Боголюбов предлагает два варианта приговора. Первый: «Было бы правильнее не лишать барона Унгерна жизни, заставить его в изолированном каземате вспоминать об ужасах, которые он творил». Увы, продолжающаяся «борьба с капиталистическим окружением» делает этот вариант сугубо предположительным.
Остаётся второй: «Для такого человека, как Унгерн, расстрел, мгновенная смерть, будет самым лёгким концом его мучений. Это будет похоже на то сострадание, какое мы оказываем больному животному, добивая его. В этом отношении барон Унгерн с радостью примет наше милосердие».
ОПАРИН: Гражданин Унгерн, вам предоставляется последнее слово.
УНГЕРН: Мне нечего сказать.
Перерыв: трибунал удаляется на совещание. Процесс продолжался пять часов. В 17.15 объявляется приговор. Унгерн признан виновным по всем трём пунктам обвинения, включая сотрудничество с Японией, и приговорён к смертной казни. Это конец: приговор окончательный, обсуждению и обжалованию не подлежит.

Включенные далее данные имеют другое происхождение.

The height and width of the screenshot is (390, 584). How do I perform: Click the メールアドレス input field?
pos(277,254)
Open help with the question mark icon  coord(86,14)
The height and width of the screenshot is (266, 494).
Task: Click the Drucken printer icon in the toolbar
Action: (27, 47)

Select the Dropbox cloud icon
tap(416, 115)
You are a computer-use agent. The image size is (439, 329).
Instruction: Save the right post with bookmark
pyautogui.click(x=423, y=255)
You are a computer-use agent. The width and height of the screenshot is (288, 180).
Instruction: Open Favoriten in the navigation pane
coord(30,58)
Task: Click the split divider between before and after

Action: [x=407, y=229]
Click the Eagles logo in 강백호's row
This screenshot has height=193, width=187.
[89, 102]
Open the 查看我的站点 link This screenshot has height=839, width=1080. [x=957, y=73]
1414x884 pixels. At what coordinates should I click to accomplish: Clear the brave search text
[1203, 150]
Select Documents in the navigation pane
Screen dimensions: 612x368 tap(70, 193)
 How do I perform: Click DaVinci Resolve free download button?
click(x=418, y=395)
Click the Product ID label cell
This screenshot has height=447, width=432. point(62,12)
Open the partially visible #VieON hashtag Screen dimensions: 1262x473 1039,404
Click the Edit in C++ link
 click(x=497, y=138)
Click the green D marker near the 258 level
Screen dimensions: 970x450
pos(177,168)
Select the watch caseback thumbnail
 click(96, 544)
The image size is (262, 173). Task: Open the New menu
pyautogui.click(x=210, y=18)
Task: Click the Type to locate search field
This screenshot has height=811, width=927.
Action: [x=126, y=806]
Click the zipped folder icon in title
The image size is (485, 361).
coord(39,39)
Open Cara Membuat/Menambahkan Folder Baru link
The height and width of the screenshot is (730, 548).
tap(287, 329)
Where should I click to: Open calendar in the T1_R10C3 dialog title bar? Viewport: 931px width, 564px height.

Расстреляли его в тот же день.
В одном ему повезло больше, чем Семёнову, спустя четверть века повешенному на Лубянке. Ходили упорные слухи, будто Унгерну позволили умереть не в петле, которой грозили ему каппелевцы, и даже не от пули в затылок, а перед строем стрелкового взвода.
Но, может быть, это всего лишь слухи.
Зато известно, что когда весть о смерти барона пришла в Ургу, Богдо-гэген повелел служить молебны о нём во всех монастырях и храмах Монголии.
Рассеянные и мёртвые
Незадолго до казни Унгерна или вскоре после неё, в середине сентября 1921 года, жестоко потрёпанная красными бывшая бригада Резухина, от которой осталось человек двести, первой достигла границы на северо-востоке Халхи и сдалась китайским властям.